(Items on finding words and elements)

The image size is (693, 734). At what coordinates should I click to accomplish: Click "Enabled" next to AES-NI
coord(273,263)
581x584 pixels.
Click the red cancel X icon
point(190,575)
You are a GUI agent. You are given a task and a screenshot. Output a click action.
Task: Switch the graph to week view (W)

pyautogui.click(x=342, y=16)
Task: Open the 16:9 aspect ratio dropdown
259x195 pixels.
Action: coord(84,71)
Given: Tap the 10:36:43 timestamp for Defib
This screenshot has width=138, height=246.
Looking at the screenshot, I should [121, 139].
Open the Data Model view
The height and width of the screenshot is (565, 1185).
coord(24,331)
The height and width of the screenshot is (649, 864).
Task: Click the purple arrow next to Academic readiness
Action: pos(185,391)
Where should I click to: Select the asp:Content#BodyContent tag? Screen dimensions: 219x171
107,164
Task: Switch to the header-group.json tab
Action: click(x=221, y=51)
---
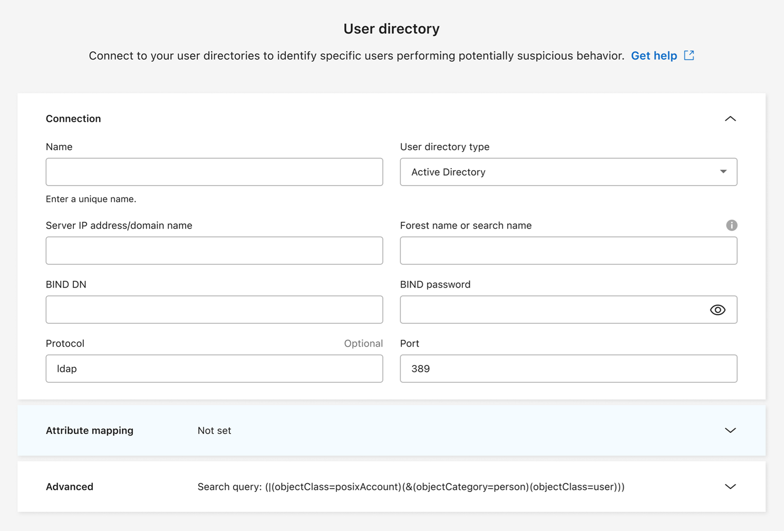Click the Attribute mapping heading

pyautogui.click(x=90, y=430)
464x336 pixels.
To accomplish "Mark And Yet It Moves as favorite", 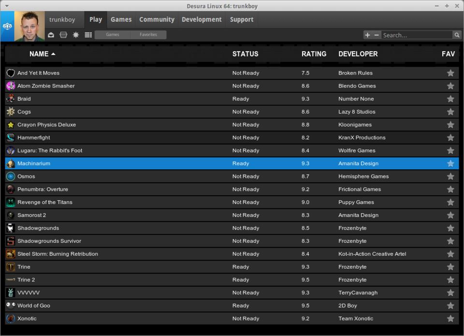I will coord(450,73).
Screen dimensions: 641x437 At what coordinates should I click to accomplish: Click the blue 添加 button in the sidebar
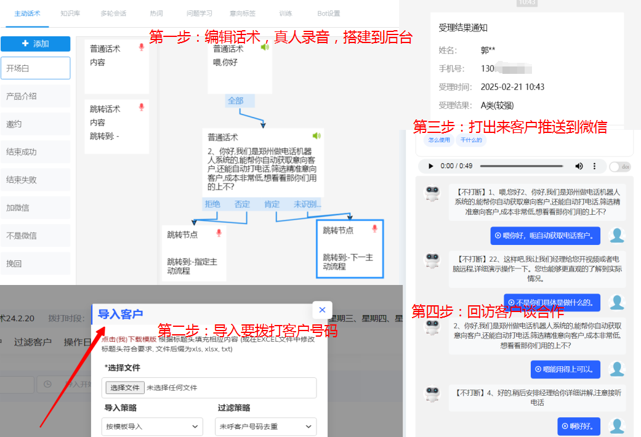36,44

## Task description
Reproduce verbatim the lines starting at the one that contains "Given: Tap the 10:36:43 timestamp for Defib" and ending at the one that contains "Action: click(x=221, y=51)", both included.

## Result
Given: Tap the 10:36:43 timestamp for Defib
This screenshot has width=138, height=246.
Looking at the screenshot, I should [121, 139].
Open the Data Model view
The height and width of the screenshot is (565, 1185).
coord(24,331)
The height and width of the screenshot is (649, 864).
Task: Click the purple arrow next to Academic readiness
Action: pos(185,391)
Where should I click to: Select the asp:Content#BodyContent tag? Screen dimensions: 219x171
107,164
Task: Switch to the header-group.json tab
Action: click(x=221, y=51)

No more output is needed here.